2008 : je plonge dans l’univers darwinien. Autour de moi, des traités de biologie, de philosophie, d’éthique, la Bible bien sûr, … Axel Kahn, Dawkins, Spinoza, Bergson, le grand Ricœur : je les découvre en dilettante passionnée, glanant ci et là ce que je crois comprendre, et dans ma tête à moi aussi tout se mêle. Car il y a une convergence imprévue. Mon père, porteur d’une moitié de mon génome, se bat des semaines durant contre la maladie et la vieillesse pour un instant encore de conscience vivante, puis il meurt. Un curieux amalgame se fait et c’est dans cette confusion des sentiments que naît LA CONFESSION DE DARWIN, texte autant de révolte que de découverte.

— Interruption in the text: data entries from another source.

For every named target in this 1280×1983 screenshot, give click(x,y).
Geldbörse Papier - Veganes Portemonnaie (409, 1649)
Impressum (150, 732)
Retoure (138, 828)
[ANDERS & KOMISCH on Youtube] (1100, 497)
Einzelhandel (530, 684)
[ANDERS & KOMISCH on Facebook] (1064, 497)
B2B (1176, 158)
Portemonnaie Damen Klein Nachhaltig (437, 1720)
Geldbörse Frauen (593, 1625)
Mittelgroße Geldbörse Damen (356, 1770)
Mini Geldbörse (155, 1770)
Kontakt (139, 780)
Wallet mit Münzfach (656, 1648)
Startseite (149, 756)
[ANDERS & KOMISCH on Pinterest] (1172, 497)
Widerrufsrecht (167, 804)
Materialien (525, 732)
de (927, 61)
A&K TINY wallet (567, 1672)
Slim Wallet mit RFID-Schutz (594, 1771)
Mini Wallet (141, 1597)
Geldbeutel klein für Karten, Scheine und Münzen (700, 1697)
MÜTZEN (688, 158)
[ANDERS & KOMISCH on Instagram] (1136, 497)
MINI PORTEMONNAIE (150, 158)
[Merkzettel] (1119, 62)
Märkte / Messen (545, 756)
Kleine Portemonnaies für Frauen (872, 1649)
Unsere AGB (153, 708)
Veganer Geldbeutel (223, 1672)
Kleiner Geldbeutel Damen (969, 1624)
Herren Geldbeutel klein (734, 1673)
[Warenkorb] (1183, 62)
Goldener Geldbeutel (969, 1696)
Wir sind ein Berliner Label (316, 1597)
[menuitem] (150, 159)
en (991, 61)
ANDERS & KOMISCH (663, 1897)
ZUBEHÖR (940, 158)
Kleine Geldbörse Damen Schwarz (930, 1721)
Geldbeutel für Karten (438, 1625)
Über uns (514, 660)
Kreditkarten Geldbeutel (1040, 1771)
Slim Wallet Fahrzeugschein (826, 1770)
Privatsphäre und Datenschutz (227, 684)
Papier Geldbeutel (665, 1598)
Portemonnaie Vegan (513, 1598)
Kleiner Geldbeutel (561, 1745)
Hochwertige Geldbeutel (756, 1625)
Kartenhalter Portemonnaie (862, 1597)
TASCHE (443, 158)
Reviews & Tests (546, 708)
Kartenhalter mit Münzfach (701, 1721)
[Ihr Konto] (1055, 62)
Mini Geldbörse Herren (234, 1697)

Face à la mort, la vie perd puis prend tout son sens, celui qu’on lui donne. La mort, c’est aussi l’émancipation des survivants. J’écris d’abord un long monologue, celui de Darwin qui se confesse et phantasme, aidé par des doses d’opium, son médicament favori. Annie prend vie dans son souvenir et évolue comme autrefois autour de lui. Devant elle, grâce à elle peut-être, il extériorise sa peur et la combat, luttant pour sa liberté d’homme et de savant. Ses angoisses s’incarnent dans un être bizarre qui, tel le monstre de Frankenstein, est autant victime que criminel. Je ressens le besoin, alors, d’ajouter deux acolytes, une jeune femme un peu à côté de la plaque (auteur de la pièce) et une vieille biologiste excentrique, complices de mon parcours zigzaguant à la découverte du pourquoi et du comment de la vie. Sous leurs yeux ébahis, Darwin-Prométhée-Frankenstein-Jekyll-Hyde tente de domestiquer ses monstres intérieurs et plaide pour la connaissance contre les préjugés frileux.